Figure 1: A liquid lens setup used in a high-speed machine vision application.
Liquid lenses have very fast response times, are electrically tunable via voltage or current, and respond in a matter of milliseconds. Fixed Focal Length and Zoom lenses often rely on mechanical or manual adjustments to change focus, which can slow the imaging system.
Liquid lenses can be implemented in various locations throughout an imaging system, such as being embedded within or threaded to the front or rear of an imaging lens.
Mechanics are eliminated in a liquid lens which enables their compact design. In addition, liquid lenses are comparable in functionality to many individual lenses within an assembly. By removing those lenses and replacing them with a small liquid cell, the overall size and weight of the full lens is reduced.
Liquid lenses are limited by their small aperture sizes - the largest is approximately 16mm in diameter.

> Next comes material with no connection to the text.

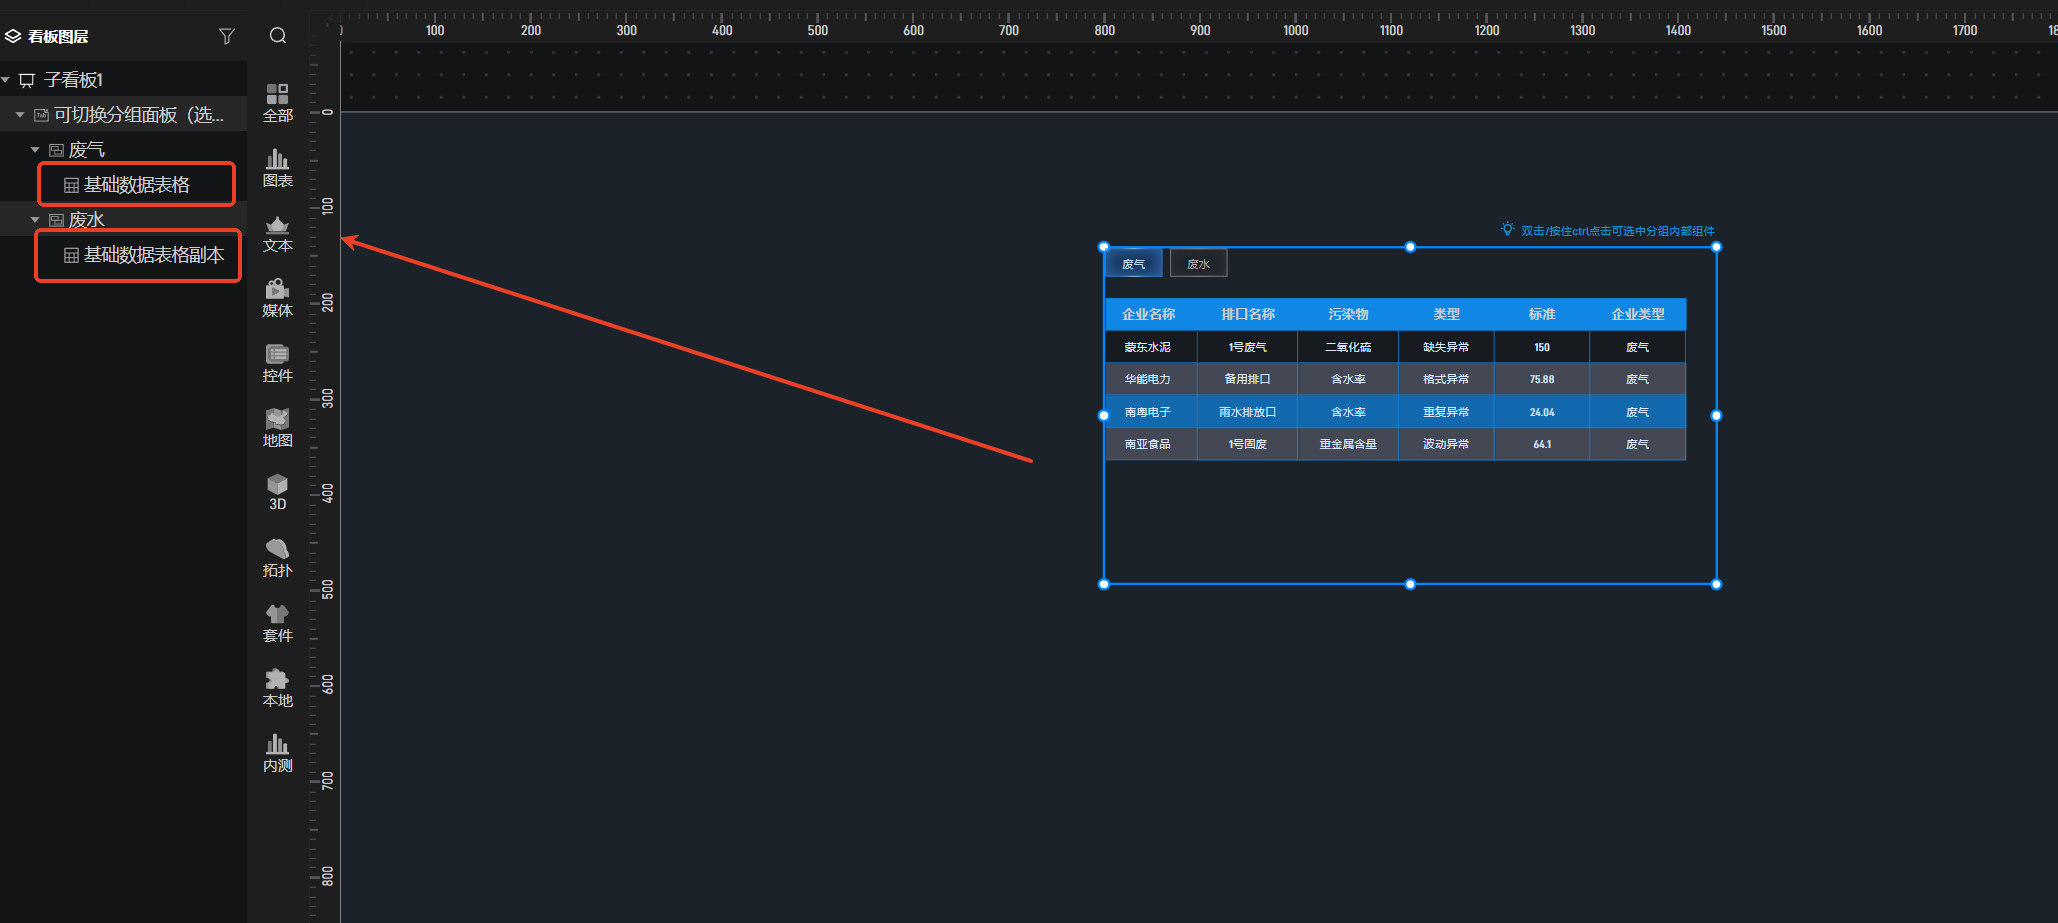Open the 全部 component category
This screenshot has width=2058, height=923.
coord(277,103)
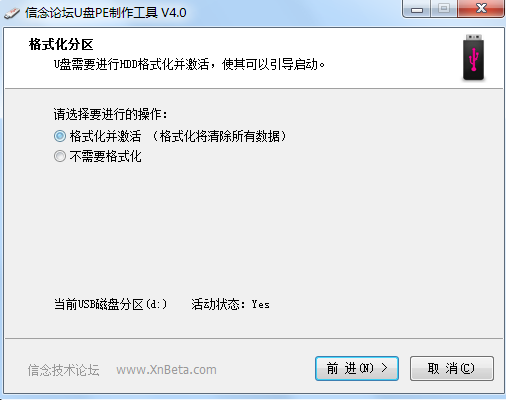Click the 不需要格式化 label text

[x=106, y=156]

The small apertures restrict liquid lenses and only allow for use with sensors up to about 1/1.8” if the lens is retrofitted onto the front of an existing machine vision lens. Liquid lenses embedded inside systems do not reduce sensor coverage.
Liquid lenses are designed to operate across a very wide range of optical powers (focal lengths) at high speeds. By eliminating the moving parts and mechanical adjustments typically found in fixed focal length and zoom lenses, the focusing process is quicker.
Complexity of Integration
Depending on available equipment and the application, liquid lenses can be difficult to integrate. Liquid lenses can be used in conjunction with many accessories, such as filters and apertures, which are required by many high-speed applications, such as distance sensors or controllers.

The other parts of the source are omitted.